Le nuove tecnologie rivoluzionano la nostra vita o meglio la rivoluzionano registrandola. “Lifelog” è la nuova frontiera, data prevista di arrivo 2020. Ma cosa è Lifelog?
Log deriva dal termine inglese Login ossia accesso che associato al termine Life assume come significato “Accesso alla propria vita”. La DARPA (Defese Advanced Projects Research Agency), Agenzia governativa del Dipartimento delle difesa degli Stati Uniti incaricata dello sviluppo di nuove tecnologie per uso militare, ideatrice di questo programma, spiega che questo sistema sarà capace di raccogliere informazioni sulle attività di ogni singolo utente, dalla gestione delle spese alle sue attività giornaliere, dalle sue relazioni alla sua salute, sfruttando i potenti mezzi di intercettazione che consentiranno, a chi avrà l’accesso a questo “database”, di monitorare la quotidianità di una persona nel giro di pochi secondi. Perchè? La risposta data dall’Agenzia è stata: “per combattere il terrorismo”.

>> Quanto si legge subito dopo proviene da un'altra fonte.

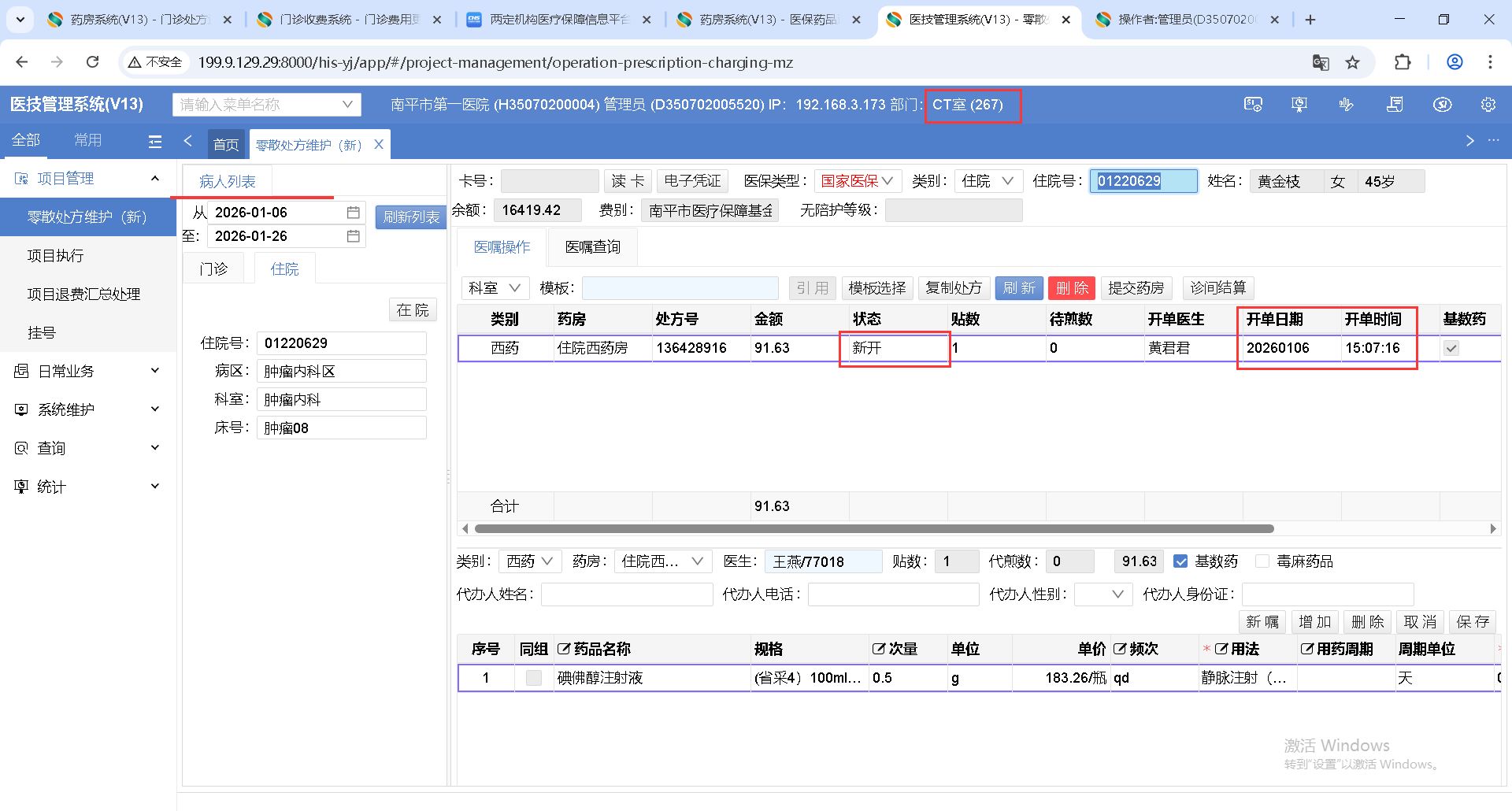Click the horizontal scrollbar under prescription table

tap(874, 528)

Ma sarà davvero un programma confinato all’attuazione in campo preventivo per il terrorismo o verrà usato in modo illecito come mezzo ulteriore, atto a sconfinare la nostra privacy?

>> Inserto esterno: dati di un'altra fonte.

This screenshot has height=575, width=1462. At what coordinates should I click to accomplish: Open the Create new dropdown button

C’è chi sulla base di questo progetto ipotizza scenari molto più apocalittici, se pensiamo che per archiviare oltre 60 anni della nostra esistenza bastano 261 gigabyte (circa 58 dvd) n circa 10 anni saremo tutti lifelogger, 24 ore su 24 capaci di registrare le nostre giornate attraverso attrezzature indossabili ed invisibili (se pensiamo che esistono già sul mercato rilevatori satellitari e videocamere grandi quanto un capello).
Questo meccanismo potrebbe essere applicato nell’elettronica di tutti i giorni dall’automobile agli elettrodomestici ed il risultato sarebbe una grande enciclopedia virtuale consultabile in ogni momento attraverso un motore di ricerca simile a Google, insomma una banca dati delle impronte elettroniche di ogni individuo, che già oggi vengono lasciate ogni qual volta usiamo cellulari, visitiamo siti o usiamo carte di credito.
Ma il lifelogging è un progetto iniziato a svilupparsi negli anni Ottanta nelle sedi delle Microsoft che con l’arrivo di innovativi sistemi, modificati proprio per rendere più semplice l’archiviazione, oggi ripropone con margini molto più ampi un sistema che renderebbe possibile non solo la possibilità di “conservare” la propria vita in byte ma di telemonitorare il nostro corpo e la nostra salute fisica facendo scattare un allarme medico ogni tal volta questi sensori riscontrerebbero un’anomalia.
Pro e contro di una sfida che perde i contorni fantascientifici materializzando davanti noi la possibilità di “migliorare” la vita assuefacendoci maggiormente alle “droghe media-digitali” che quotidianamente assumiamo per sopravvivere al progresso.